Question: I have a great name for my new T-shirt business. I need to trademark it but don't have much money for lawyers. Can I file without an attorney? I don't want to be stupid about this just to save money. It's a really cool name.
Answer: Every once in a while, it's nice to see our government take meaningful steps to help young entrepreneurial companies establish a presence in the marketplace in a budget-friendly way.
A few years ago, the Patent and Trademark Office introduced a Web-based tool (www.uspto.gov/teas/index html) that makes it easy for cost-conscience entrepreneurs to file federal trademark applications without legal assistance. All you need is to pay a filing fee of $275 to $375 per classification filing.
Sounds easy, doesn't it? Well, it is. According to Craig Morris, Trademark Electronic Application System project manager with the patent office, the Web site was specifically designed to help individuals and non-corporate entities file successfully -- the first time.
"Our Web site provides detailed guidance on how to file and issues that influence registration approvals. Today, approximately 30 percent of all trademark applications by classification are filed by non-corporate entities and individuals without legal representation," Morris says.
Morris notes that the key to successful filing is reading the instructions before starting an application. Another way to improve your chances of receiving a trademark is to make sure no other company has already filed a similar mark in your specific trademark classification.
To research the trademark landscape, visit the patent office's free online trademark search service called Trademark Electronic Search System, or TESS (tess2.uspto. gov/bin/gate.exe?f= tess&state=jkenlc.1.1).
I encourage all entrepreneurs to use TESS before selecting new product or service names. In the long run, it will be cheaper to pick another mark than do battle with a well-funded trademark owner. Venture funds also shy away from funding companies that have trademark litigation vulnerability.

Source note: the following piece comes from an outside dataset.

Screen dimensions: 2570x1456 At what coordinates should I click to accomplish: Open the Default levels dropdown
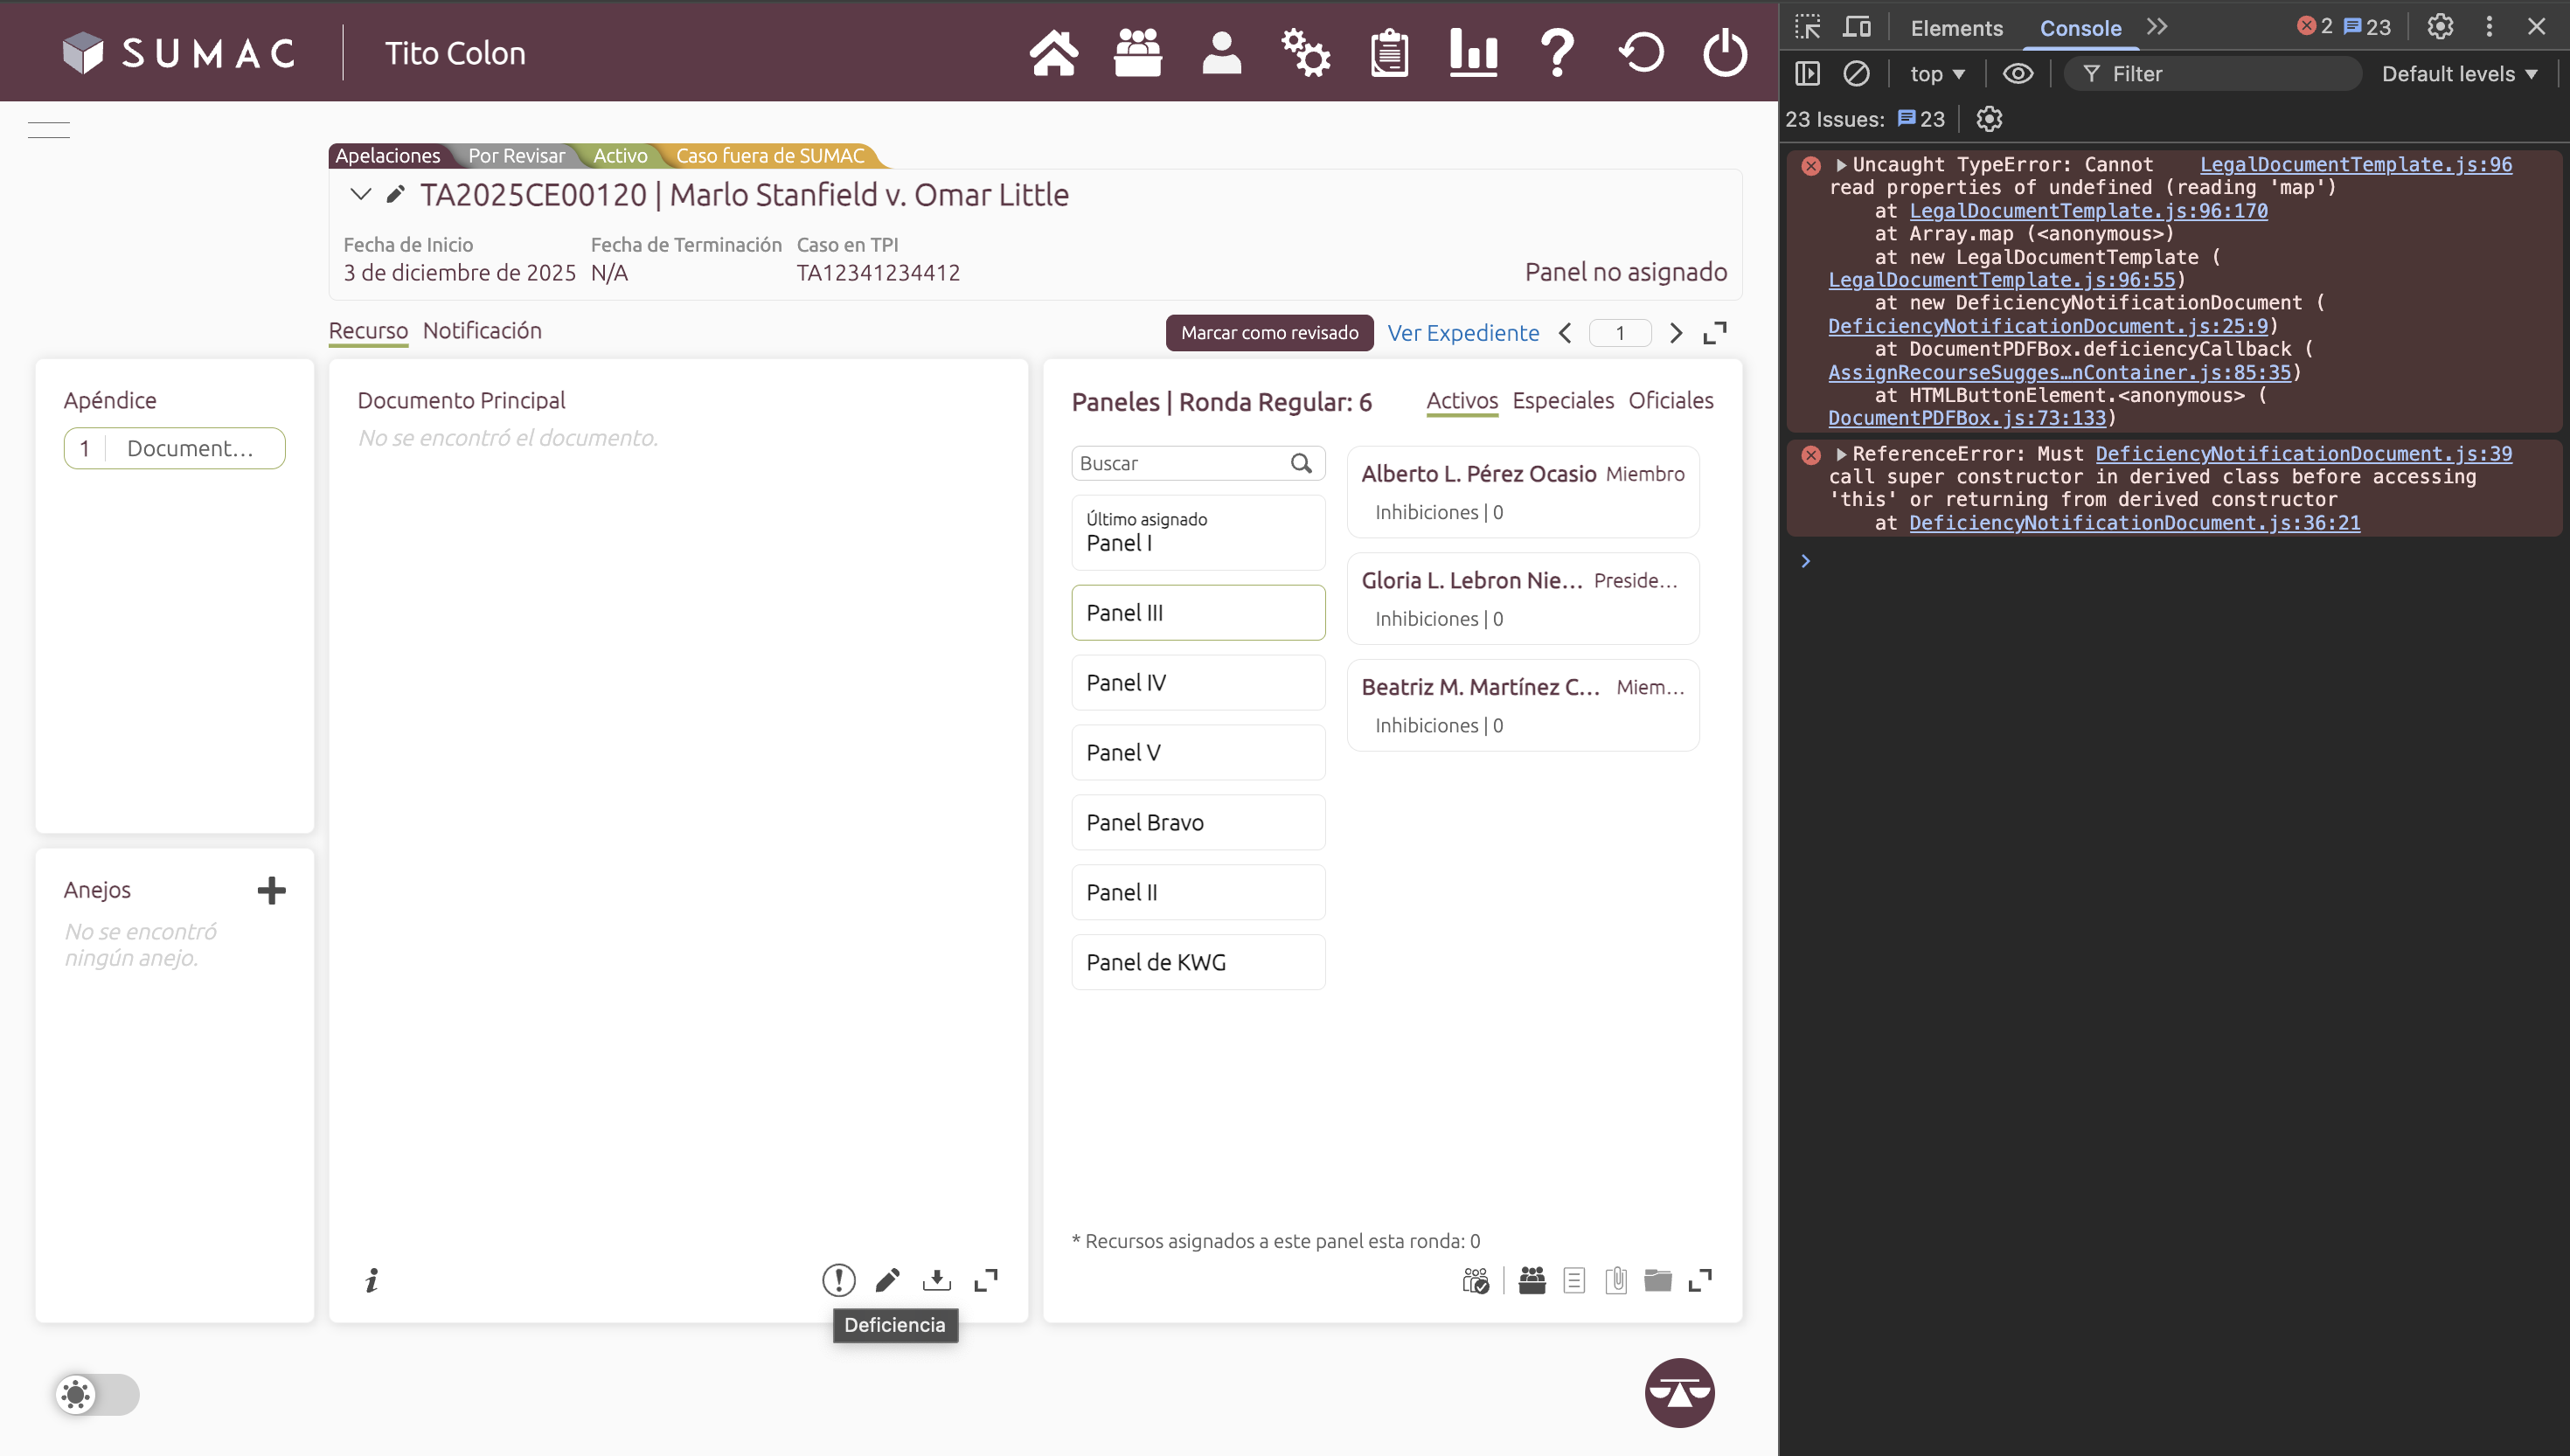coord(2458,74)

The patent office is also likely to deny an application if the word is "descriptive" or is too commonly used to describe your type of product. For example, if you selected the mark "Best T-shirts," your application would be rejected because it would give an unfair advantage to you over other industry competitors.
If you can't afford the PTO's filing fees, you still may be able to establish "common-law rights" if you are the first to use the mark in commerce. Generally, the first to use a mark in commerce or file an "intent-to-use" application with the PTO gains the rights to the mark. As such, it's important to save all first-sale records.
Here are some other tips:
"First use" means real commercial activity. Simply putting your mark on a business card is not enough to establish rights.
The patent office has 45 different product and service classifications. If you think you might apply your mark to products in other trademark classes, file an intent-to-use application sooner rather than later. The patent office allows multiple renewals of intent-to-use applications.
You may use the "(TM)" (trademark) symbol even if you don't file for a federal trademark. The federal registration symbol "®" can be applied only after official trademark registration.
Unlike registering a domain name, securing a trademark takes time. You'll be able to monitor your application's progress online, but so can everyone else. Hiring an attorney is a way to keep your contact info from being published.
I remind entrepreneurs that "attorneys advise, but owners decide." The more you know about intellectual-property issues, the better your business decisions.
The patent office's Web site (www.uspto.gov) is a marvelous resource for learning the basics about trademarks, service marks and patent issues.